Ils jouent à la guerre, armes lourdes en main, sous des symboles nazis revendiqués. Ces Français partis combattre en Ukraine inquiètent autant par ce qu’ils font là-bas que par ce qu’ils pourraient faire en rentrant.
Le nazisme made in France, en mode Erasmus.
Des néonazis français, parfois ex-militaires, se sont rassemblés en Ukraine depuis 2025 pour combattre la Russie, au sein d’unités comme la « Légion pirates », identifiées par StreetPress.
Ils s’affichent tranquillement avec des symboles SS, des croix gammées et des références explicites comme « Einsatzgruppen », revendiquant un héritage nazi. Certains ont un passé violent en France (GUD, hooliganisme, agressions politiques). L’un d’eux s’entraînait à tirer sur des cibles LFI ou NFP avant d’émigrer.
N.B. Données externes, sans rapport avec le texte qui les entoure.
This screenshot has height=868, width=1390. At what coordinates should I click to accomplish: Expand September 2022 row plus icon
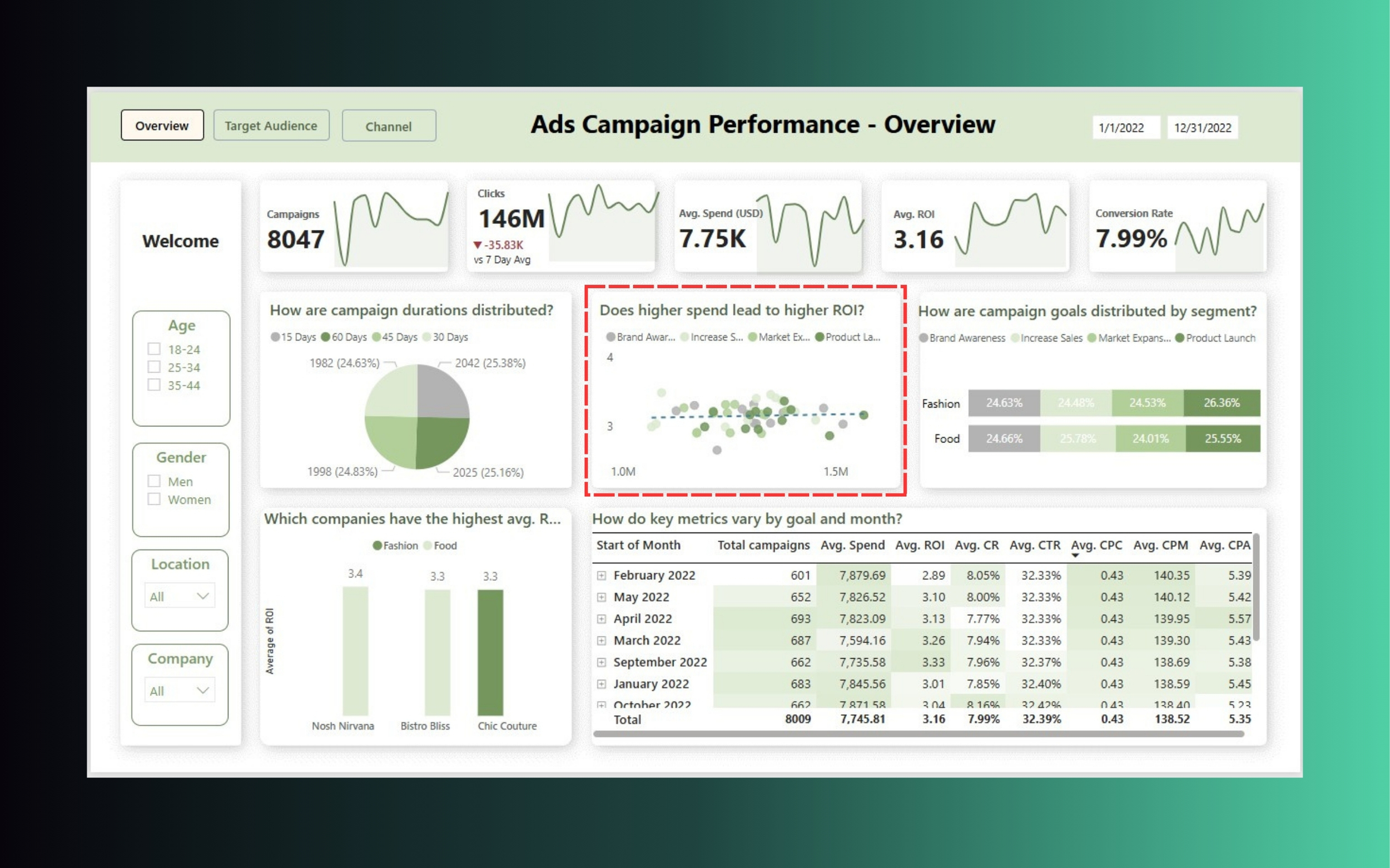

Ces groupes recrutent activement, se présentent comme des forces « spéciales », mais sont décrits par leurs propres membres comme un « bataillon fasciste » rattaché à une formation ultranationaliste ukrainienne.
Les autorités françaises s’inquiètent (un peu) de leur retour, armés et radicalisés, un scénario qui rappelle les filières djihadistes post-Syrie.